▶ Given data
[Start of section]
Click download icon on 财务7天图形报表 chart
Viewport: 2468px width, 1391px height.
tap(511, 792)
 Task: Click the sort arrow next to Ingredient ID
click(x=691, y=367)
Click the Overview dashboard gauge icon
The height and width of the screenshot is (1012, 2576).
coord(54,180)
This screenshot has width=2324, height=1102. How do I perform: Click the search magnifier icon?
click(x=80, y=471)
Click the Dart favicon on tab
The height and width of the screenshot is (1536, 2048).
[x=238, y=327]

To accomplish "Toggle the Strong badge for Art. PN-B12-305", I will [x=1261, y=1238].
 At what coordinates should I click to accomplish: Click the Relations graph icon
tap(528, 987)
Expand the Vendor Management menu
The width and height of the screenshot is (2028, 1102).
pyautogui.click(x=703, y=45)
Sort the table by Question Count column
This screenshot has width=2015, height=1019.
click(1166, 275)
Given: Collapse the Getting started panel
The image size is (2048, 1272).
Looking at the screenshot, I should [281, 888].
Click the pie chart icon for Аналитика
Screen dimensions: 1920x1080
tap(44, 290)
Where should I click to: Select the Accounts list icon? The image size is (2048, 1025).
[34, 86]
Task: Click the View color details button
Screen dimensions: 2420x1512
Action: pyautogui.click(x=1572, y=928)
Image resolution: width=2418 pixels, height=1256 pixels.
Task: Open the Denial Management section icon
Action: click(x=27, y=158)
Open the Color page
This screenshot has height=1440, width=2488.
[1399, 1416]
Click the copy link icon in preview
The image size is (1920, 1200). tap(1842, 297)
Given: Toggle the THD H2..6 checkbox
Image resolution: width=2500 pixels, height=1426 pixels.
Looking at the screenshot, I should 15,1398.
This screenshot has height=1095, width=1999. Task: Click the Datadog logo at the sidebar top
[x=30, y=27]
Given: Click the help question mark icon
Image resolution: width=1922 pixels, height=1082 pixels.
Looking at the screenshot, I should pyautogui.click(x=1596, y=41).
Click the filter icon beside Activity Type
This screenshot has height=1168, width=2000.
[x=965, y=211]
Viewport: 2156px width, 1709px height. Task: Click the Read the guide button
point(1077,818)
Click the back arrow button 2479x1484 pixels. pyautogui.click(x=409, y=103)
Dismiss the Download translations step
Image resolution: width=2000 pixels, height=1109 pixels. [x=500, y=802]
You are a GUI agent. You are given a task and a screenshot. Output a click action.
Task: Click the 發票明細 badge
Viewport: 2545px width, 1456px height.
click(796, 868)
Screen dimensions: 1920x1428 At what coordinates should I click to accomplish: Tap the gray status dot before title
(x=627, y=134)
[End of section]
▶ Problem to work on
The records above are to be duplicated exactly, every one of them.

▶ Task response
Click download icon on 财务7天图形报表 chart
Viewport: 2468px width, 1391px height.
tap(511, 792)
 Task: Click the sort arrow next to Ingredient ID
click(x=691, y=367)
Click the Overview dashboard gauge icon
The height and width of the screenshot is (1012, 2576).
coord(54,180)
This screenshot has width=2324, height=1102. How do I perform: Click the search magnifier icon?
click(x=80, y=471)
Click the Dart favicon on tab
The height and width of the screenshot is (1536, 2048).
[x=238, y=327]

To accomplish "Toggle the Strong badge for Art. PN-B12-305", I will [x=1261, y=1238].
 At what coordinates should I click to accomplish: Click the Relations graph icon
tap(528, 987)
Expand the Vendor Management menu
The width and height of the screenshot is (2028, 1102).
pyautogui.click(x=703, y=45)
Sort the table by Question Count column
This screenshot has width=2015, height=1019.
click(1166, 275)
Given: Collapse the Getting started panel
The image size is (2048, 1272).
Looking at the screenshot, I should [281, 888].
Click the pie chart icon for Аналитика
Screen dimensions: 1920x1080
tap(44, 290)
Where should I click to: Select the Accounts list icon? The image size is (2048, 1025).
[34, 86]
Task: Click the View color details button
Screen dimensions: 2420x1512
Action: pyautogui.click(x=1572, y=928)
Image resolution: width=2418 pixels, height=1256 pixels.
Task: Open the Denial Management section icon
Action: click(x=27, y=158)
Open the Color page
This screenshot has height=1440, width=2488.
[1399, 1416]
Click the copy link icon in preview
The image size is (1920, 1200). tap(1842, 297)
Given: Toggle the THD H2..6 checkbox
Image resolution: width=2500 pixels, height=1426 pixels.
Looking at the screenshot, I should 15,1398.
This screenshot has height=1095, width=1999. Task: Click the Datadog logo at the sidebar top
[x=30, y=27]
Given: Click the help question mark icon
Image resolution: width=1922 pixels, height=1082 pixels.
Looking at the screenshot, I should pyautogui.click(x=1596, y=41).
Click the filter icon beside Activity Type
This screenshot has height=1168, width=2000.
[x=965, y=211]
Viewport: 2156px width, 1709px height. Task: Click the Read the guide button
point(1077,818)
Click the back arrow button 2479x1484 pixels. pyautogui.click(x=409, y=103)
Dismiss the Download translations step
Image resolution: width=2000 pixels, height=1109 pixels. [x=500, y=802]
You are a GUI agent. You are given a task and a screenshot. Output a click action.
Task: Click the 發票明細 badge
Viewport: 2545px width, 1456px height.
click(796, 868)
Screen dimensions: 1920x1428 At what coordinates should I click to accomplish: Tap the gray status dot before title
(x=627, y=134)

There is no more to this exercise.